#### ASSIGNMENT:
Lines holding the word "Task" in the following material must be counted; give only the resulting number.

#### SUPPLIED ENTRIES:
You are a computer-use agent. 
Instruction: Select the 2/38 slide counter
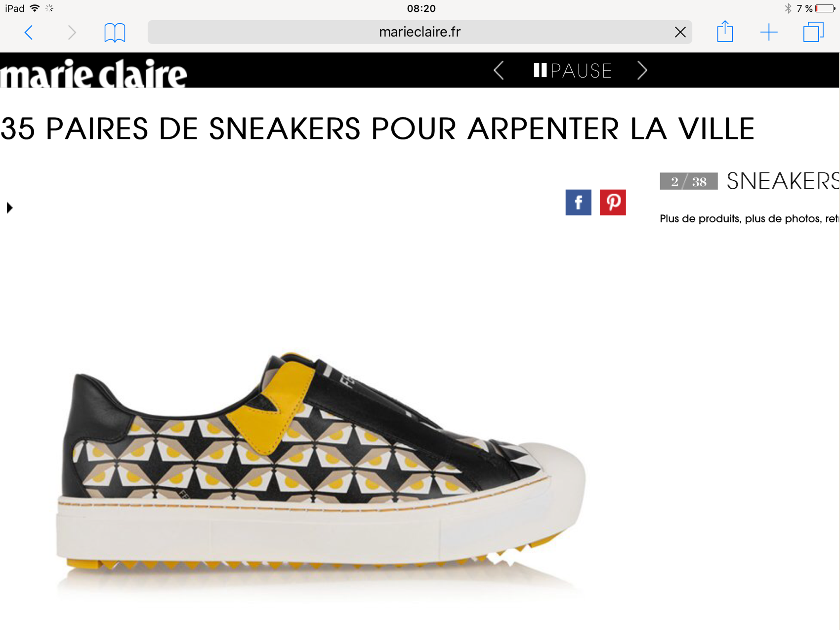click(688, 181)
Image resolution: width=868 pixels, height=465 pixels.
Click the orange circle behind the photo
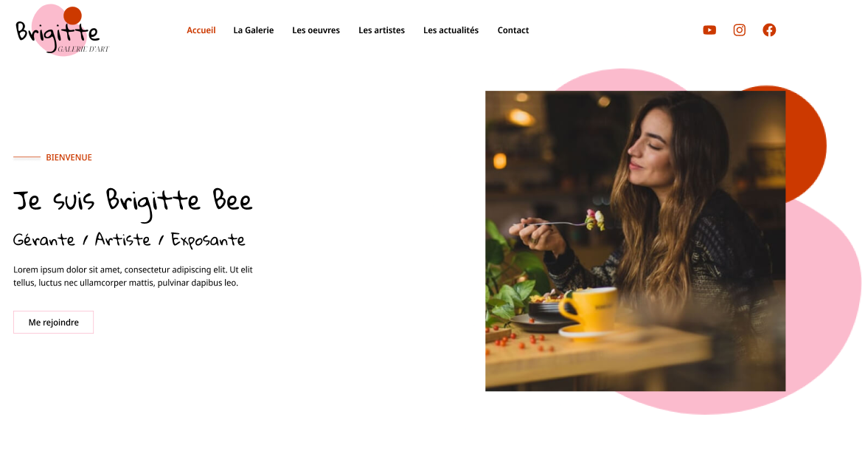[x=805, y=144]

--

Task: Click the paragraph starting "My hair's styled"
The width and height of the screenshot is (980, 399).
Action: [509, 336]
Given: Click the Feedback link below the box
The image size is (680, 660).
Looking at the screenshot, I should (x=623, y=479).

--

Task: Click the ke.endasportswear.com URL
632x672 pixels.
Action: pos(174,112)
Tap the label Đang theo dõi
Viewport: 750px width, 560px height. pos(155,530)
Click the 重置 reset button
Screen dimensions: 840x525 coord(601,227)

#### RESULT FOR THIS EXERCISE:
2